[Start of Attachment]

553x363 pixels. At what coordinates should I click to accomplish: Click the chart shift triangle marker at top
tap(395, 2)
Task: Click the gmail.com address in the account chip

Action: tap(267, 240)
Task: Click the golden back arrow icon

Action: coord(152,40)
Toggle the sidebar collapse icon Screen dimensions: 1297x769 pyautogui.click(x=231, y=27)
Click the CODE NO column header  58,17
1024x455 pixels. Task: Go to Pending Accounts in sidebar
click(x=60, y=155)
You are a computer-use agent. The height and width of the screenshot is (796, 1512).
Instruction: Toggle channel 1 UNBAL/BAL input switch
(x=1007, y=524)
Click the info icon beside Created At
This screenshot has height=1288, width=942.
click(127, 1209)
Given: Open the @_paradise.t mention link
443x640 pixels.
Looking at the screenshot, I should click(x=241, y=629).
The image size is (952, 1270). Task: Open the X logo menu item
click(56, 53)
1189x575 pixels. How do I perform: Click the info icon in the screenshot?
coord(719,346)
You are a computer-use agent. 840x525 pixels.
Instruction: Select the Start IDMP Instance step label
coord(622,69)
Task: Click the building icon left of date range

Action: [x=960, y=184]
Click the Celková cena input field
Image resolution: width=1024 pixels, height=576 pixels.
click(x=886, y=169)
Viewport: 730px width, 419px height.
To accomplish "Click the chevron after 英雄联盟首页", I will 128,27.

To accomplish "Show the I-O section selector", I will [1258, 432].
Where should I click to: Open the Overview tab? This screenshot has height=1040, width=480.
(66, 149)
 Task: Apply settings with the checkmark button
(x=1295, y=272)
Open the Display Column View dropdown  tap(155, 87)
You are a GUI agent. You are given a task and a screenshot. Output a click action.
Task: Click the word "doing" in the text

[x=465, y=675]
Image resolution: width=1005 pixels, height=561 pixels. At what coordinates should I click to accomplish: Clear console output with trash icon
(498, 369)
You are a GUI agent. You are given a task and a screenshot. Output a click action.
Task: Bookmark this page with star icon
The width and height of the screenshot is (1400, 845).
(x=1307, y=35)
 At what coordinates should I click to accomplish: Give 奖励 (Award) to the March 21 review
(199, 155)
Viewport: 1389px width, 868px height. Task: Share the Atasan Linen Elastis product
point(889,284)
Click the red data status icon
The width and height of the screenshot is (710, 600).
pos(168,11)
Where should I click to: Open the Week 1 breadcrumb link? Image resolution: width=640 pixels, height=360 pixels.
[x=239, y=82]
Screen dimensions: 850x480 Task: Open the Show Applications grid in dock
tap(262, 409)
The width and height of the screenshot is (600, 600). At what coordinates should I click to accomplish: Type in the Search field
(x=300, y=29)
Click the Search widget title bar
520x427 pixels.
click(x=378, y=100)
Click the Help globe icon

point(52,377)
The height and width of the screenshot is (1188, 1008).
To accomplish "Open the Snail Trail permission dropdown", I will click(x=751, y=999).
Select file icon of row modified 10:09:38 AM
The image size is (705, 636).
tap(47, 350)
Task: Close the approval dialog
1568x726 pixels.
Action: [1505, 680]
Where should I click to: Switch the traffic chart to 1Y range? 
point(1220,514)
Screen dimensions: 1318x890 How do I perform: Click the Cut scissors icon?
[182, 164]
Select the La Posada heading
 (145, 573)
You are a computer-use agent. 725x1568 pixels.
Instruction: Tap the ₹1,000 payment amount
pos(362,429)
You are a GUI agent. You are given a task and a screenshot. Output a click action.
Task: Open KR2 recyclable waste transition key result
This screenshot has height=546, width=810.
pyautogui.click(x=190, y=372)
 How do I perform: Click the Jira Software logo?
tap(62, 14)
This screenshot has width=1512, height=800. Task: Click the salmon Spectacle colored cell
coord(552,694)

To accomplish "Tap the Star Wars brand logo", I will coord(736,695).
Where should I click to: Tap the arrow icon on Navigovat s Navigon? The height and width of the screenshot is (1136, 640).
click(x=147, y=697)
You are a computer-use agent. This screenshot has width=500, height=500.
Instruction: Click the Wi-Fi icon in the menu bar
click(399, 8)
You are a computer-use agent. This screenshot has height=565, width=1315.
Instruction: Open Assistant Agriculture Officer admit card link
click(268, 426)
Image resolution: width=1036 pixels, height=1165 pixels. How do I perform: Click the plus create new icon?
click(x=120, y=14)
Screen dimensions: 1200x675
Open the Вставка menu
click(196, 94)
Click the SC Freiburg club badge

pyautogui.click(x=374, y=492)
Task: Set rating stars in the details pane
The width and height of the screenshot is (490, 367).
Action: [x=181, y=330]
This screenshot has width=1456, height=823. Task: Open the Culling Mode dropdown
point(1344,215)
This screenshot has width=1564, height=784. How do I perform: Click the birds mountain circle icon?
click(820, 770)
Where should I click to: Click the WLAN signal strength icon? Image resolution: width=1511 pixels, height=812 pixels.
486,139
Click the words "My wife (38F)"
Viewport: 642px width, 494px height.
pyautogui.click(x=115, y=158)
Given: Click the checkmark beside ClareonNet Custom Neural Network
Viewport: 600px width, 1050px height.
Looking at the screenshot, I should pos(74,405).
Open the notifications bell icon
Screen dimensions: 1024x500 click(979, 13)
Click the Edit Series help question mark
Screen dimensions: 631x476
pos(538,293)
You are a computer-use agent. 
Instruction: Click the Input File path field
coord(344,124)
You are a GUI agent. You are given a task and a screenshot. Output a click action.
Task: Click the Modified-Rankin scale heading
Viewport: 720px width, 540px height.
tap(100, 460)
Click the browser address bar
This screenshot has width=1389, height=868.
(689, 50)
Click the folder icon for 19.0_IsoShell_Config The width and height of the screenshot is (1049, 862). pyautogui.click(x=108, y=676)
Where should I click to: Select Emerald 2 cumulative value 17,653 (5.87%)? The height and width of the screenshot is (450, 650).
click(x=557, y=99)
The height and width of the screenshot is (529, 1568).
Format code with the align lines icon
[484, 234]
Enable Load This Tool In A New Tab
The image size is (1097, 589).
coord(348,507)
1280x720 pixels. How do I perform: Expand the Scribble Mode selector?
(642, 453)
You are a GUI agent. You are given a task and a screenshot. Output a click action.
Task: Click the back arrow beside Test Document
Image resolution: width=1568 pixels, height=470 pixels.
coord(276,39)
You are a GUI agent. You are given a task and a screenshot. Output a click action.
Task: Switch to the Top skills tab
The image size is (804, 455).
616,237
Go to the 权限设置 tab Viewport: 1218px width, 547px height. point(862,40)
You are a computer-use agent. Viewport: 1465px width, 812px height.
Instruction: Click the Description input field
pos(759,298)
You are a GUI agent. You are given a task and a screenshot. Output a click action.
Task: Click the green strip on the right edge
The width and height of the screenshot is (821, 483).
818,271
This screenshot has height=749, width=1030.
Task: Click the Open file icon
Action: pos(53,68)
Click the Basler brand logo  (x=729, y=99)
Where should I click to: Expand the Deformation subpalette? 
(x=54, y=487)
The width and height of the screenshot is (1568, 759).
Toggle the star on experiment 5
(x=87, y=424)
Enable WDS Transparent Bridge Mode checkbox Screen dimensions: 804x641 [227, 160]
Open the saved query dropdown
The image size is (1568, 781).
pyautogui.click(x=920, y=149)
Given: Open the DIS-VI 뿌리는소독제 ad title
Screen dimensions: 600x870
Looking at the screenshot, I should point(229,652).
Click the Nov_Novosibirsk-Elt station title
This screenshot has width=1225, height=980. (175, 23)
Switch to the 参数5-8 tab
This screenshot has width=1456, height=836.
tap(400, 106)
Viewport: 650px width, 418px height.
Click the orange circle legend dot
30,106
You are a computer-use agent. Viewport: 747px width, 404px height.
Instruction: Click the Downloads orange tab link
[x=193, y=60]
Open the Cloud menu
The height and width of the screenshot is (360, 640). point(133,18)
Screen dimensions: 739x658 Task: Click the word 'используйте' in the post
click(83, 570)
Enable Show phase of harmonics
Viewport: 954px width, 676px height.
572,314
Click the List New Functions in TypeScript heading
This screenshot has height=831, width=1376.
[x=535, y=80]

[End of Attachment]

**Assignment**
Count every line in the records that holds "computer" and give that count by itself.

**Problem solution**
8